It was originally powered by a 50cc, 2-stroke engine which by all accounts I have read was underpowered for what it was. I am looking to keep the styling of the bike as close as possible to the original. I also want to keep the pedals. I will have to remove the existing gas tank and replace it with a battery/motor controller compartment which will be custom fabricated and will hopefully kinda look like the gas tank.

I'd like it to carry me up hill at 20-25 mph for a short distance and also be able to top 30 mph on flat ground. These numbers are pretty consistent with the performance that I believe that the bike was originally designed for. It has mechanical drum brakes and skinny tires so I don't want to get too crazy.

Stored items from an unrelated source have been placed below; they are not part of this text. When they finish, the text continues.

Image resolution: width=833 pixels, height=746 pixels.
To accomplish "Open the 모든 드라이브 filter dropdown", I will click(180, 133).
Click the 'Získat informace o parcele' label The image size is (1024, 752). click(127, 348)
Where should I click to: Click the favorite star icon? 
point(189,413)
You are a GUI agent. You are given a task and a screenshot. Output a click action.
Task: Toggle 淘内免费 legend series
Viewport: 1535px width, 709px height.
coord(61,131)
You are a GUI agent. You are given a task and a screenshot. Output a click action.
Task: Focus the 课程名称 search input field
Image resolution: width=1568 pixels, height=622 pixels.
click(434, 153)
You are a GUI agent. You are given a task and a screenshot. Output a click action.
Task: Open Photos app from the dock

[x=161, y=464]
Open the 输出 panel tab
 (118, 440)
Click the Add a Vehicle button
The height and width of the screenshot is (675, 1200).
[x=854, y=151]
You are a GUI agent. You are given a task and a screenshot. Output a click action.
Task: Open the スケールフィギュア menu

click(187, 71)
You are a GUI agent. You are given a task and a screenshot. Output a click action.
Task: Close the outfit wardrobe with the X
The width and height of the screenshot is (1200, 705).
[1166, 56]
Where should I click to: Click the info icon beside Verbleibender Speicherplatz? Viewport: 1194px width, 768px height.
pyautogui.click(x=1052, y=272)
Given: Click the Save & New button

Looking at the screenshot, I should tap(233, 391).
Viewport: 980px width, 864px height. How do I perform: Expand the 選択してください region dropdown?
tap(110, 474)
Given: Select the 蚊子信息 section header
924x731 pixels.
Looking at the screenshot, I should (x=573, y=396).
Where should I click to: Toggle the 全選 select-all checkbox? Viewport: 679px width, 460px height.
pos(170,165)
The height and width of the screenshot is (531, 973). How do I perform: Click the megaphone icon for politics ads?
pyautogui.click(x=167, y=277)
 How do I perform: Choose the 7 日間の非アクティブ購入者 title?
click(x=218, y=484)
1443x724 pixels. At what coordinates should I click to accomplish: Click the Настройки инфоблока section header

It seems to me that a 1500w motor will be a reasonable replacement for the original engine. I plan to mount the motor in the same configuration as the original engine. The original engine had a centrifugal clutch which drove a 60mm type A belt pulley. That belt was also connected to a larger idler pulley/13 tooth chain sprocket combination. That combination pulley/sprocket then drove the rear wheel with a 50 tooth sprocket. Overall, I think that the gearing reduction was between 13:1 and 14:1. There is obviously some flexibility with this in the final design and that will depend on the RPM range of the motor that I end up purchasing. It can also be modified in the future, if needed by purchasing a different pulley. I have been looking for a motor for some time and I think that the best option I have found is the Golden Motor 1500w

https://goldenmotor.bike/product/1500w-bldc-motor/

The dimensions seem to fit in the space I need and the output shaft is a keyed round shaft that I can fit the appropriate pulley to. I have looked at the QS motors but have found only 2000w motors which is probably reasonable but the physical size of them seems close enough to being too big that I am hesitant to try it.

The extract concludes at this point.